** ABOUT THIS EXERCISE **
Copy every line of the following data that includes the string "button".

** DATA LISTING **
'''
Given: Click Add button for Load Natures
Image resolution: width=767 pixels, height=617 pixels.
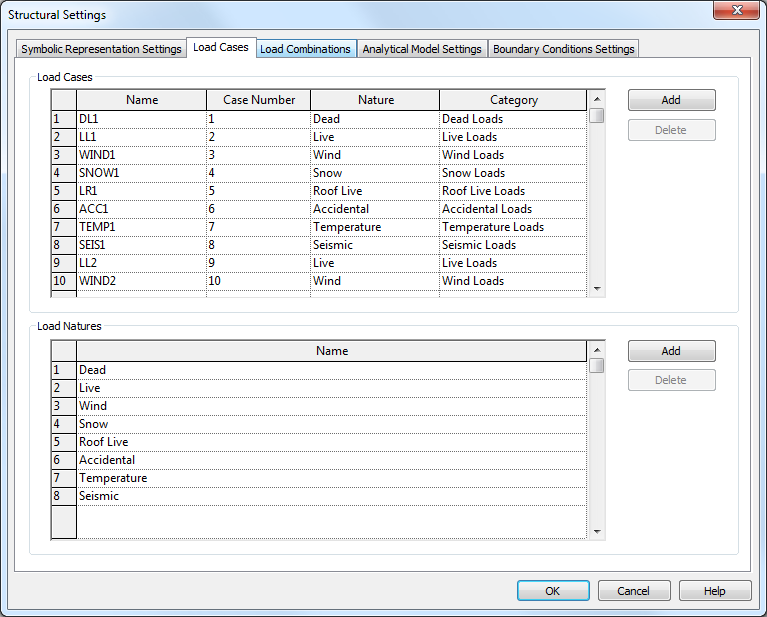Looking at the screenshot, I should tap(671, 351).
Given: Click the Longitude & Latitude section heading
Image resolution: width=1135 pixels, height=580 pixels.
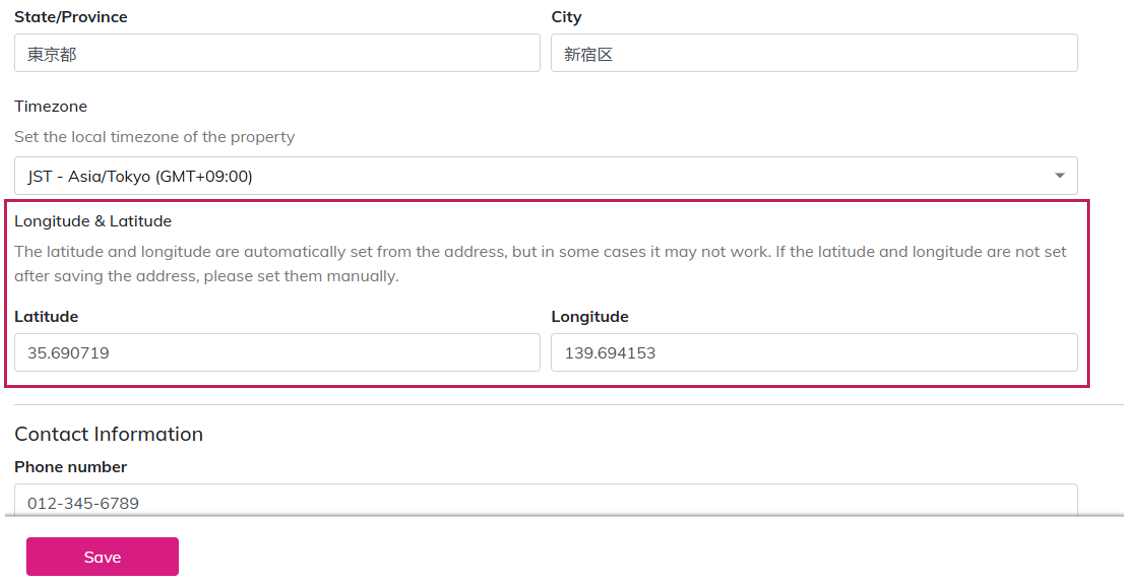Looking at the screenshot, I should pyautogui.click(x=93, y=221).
'''
'''
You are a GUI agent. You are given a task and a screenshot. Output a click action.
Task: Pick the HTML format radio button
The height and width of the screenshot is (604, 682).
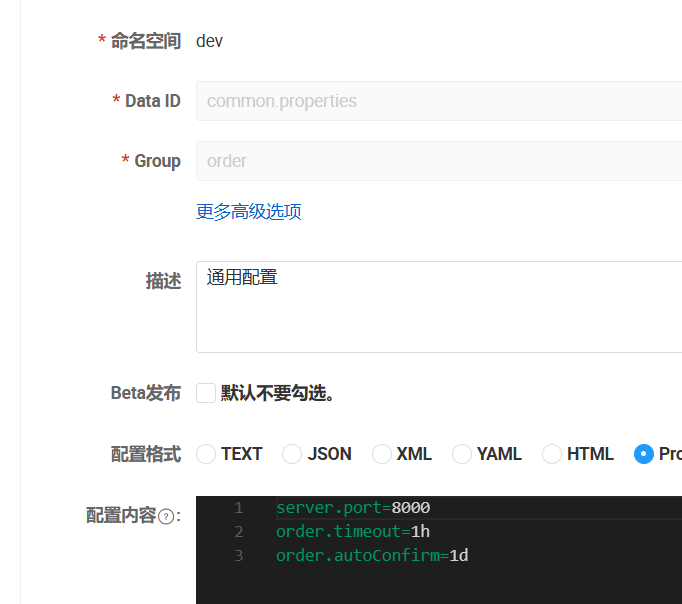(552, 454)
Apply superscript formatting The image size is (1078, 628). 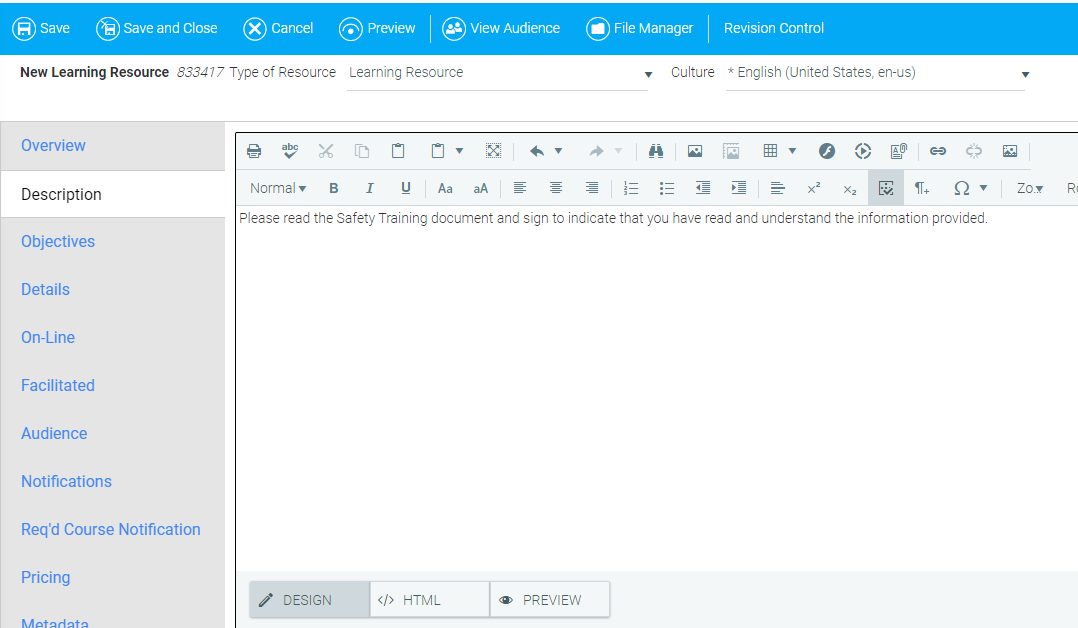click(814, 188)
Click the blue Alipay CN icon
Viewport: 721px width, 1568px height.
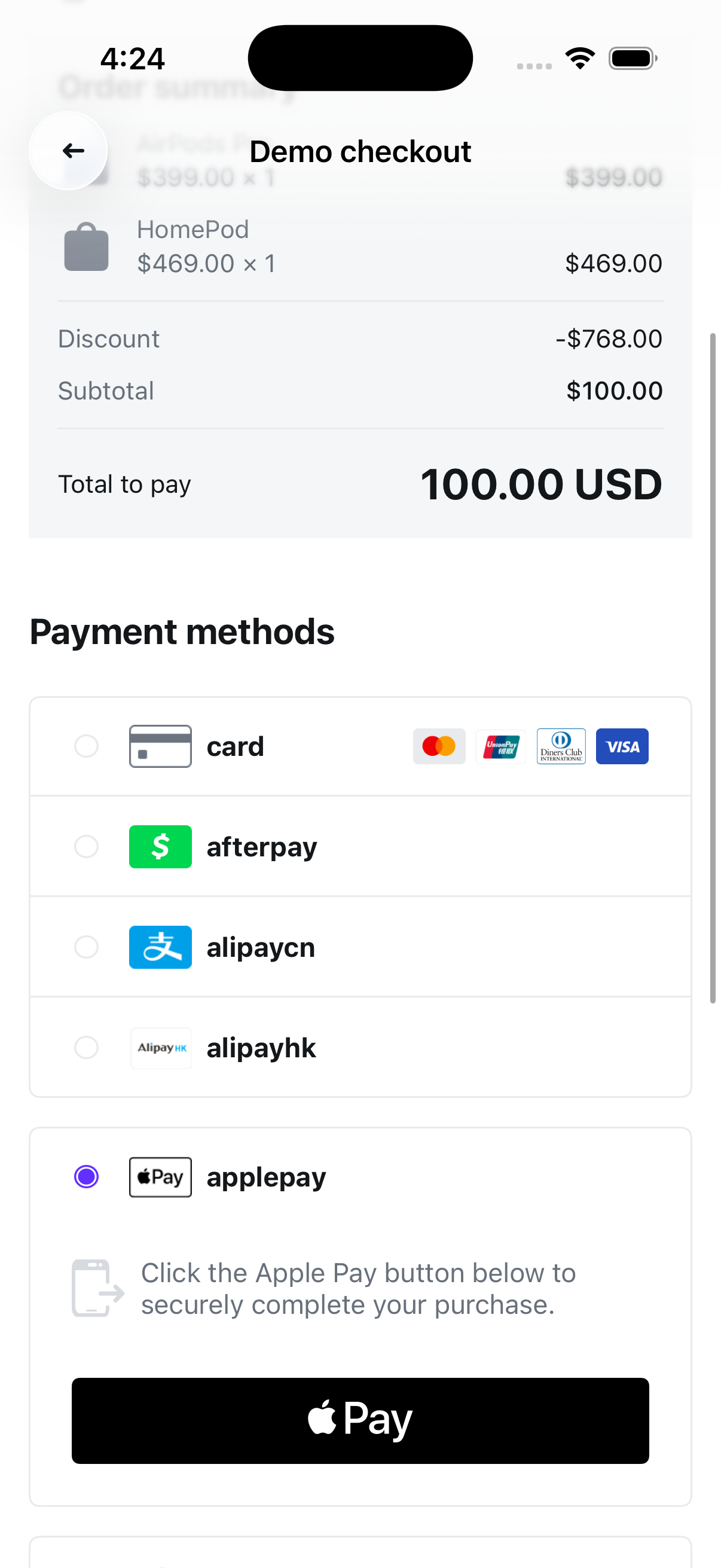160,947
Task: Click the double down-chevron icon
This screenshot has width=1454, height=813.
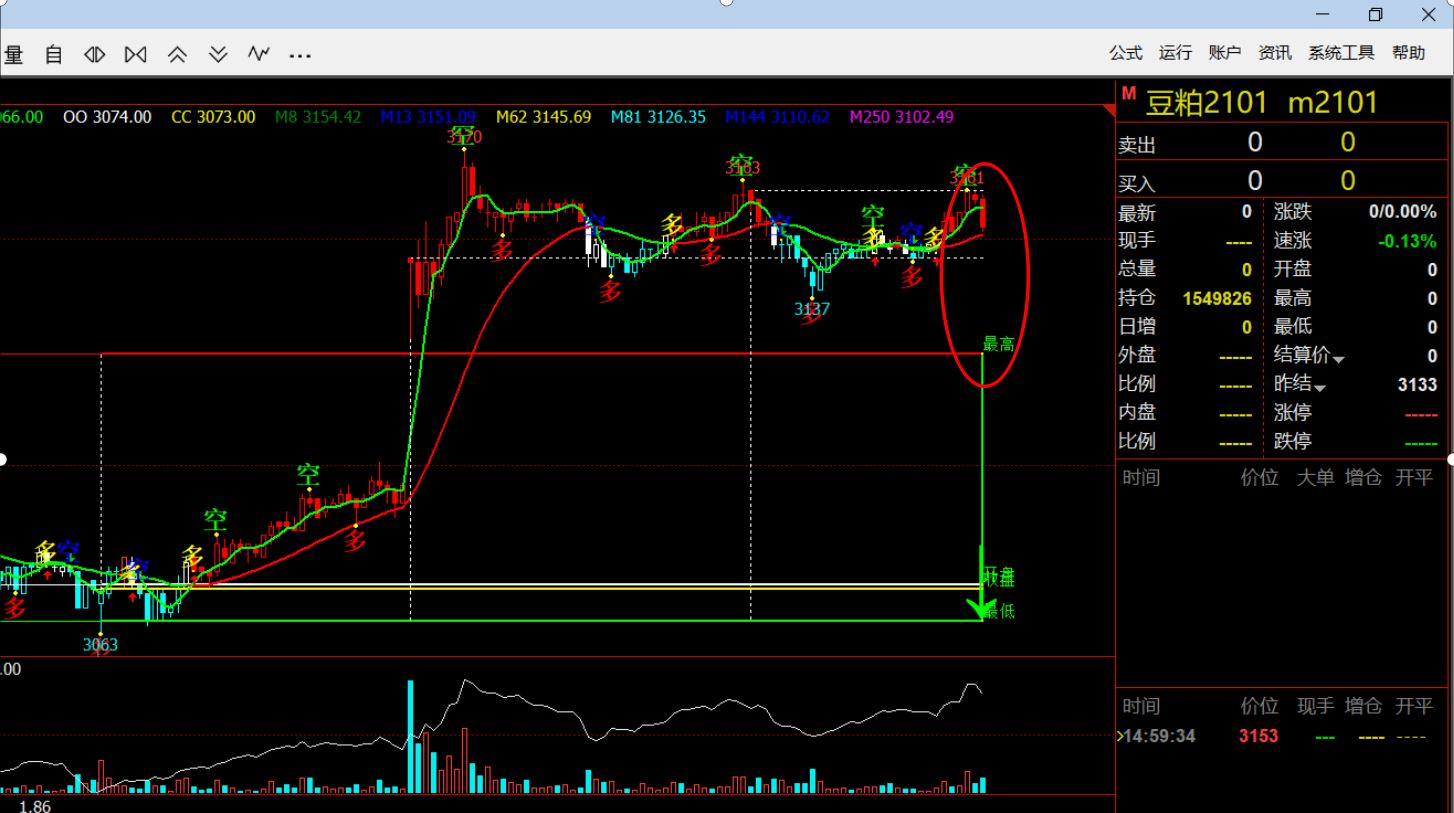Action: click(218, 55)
'''
'''
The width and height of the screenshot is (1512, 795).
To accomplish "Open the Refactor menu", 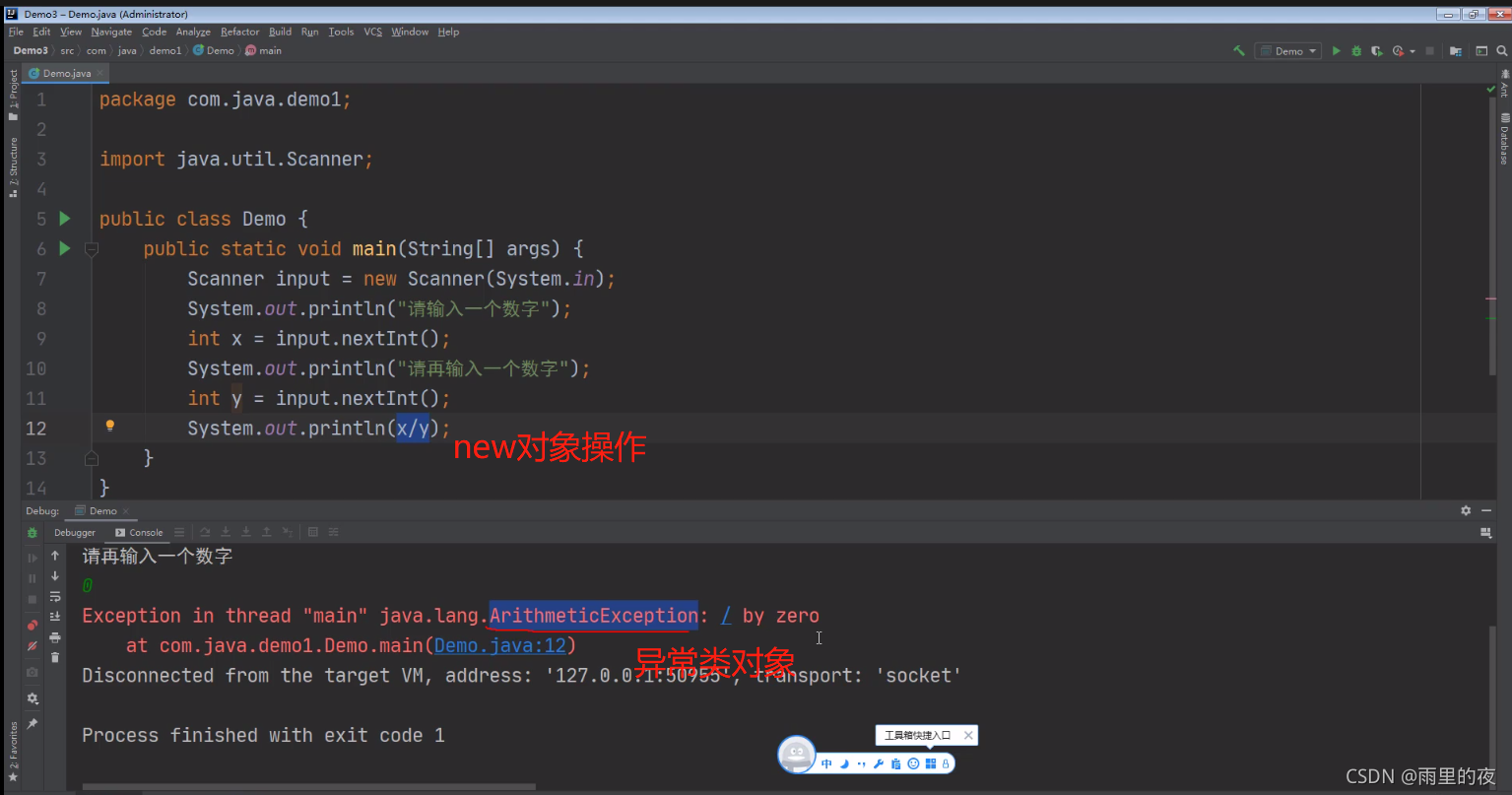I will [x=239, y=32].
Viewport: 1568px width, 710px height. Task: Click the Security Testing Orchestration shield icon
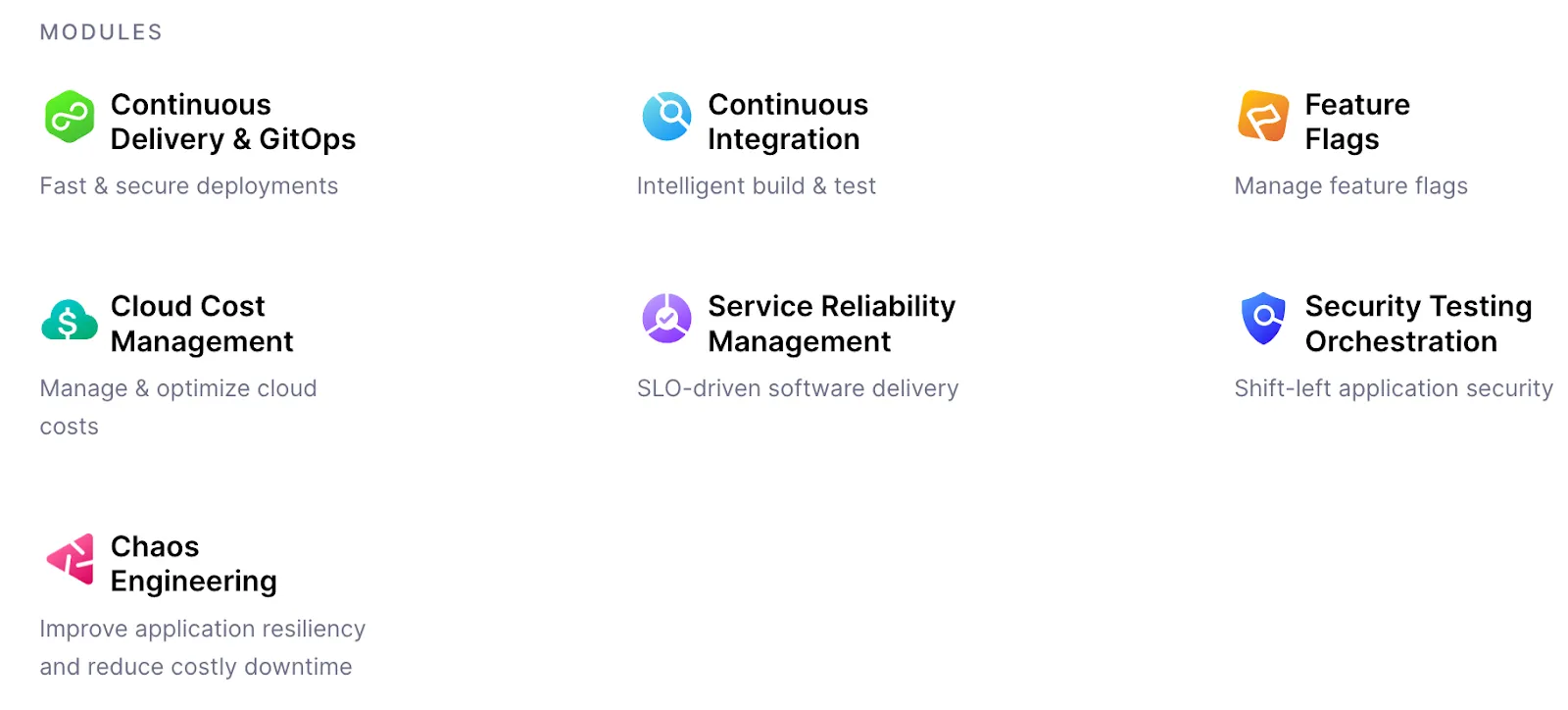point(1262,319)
'''
** ANSWER SECTION **
Given: Click Add button for Load Natures
Task: Pick the HTML format radio button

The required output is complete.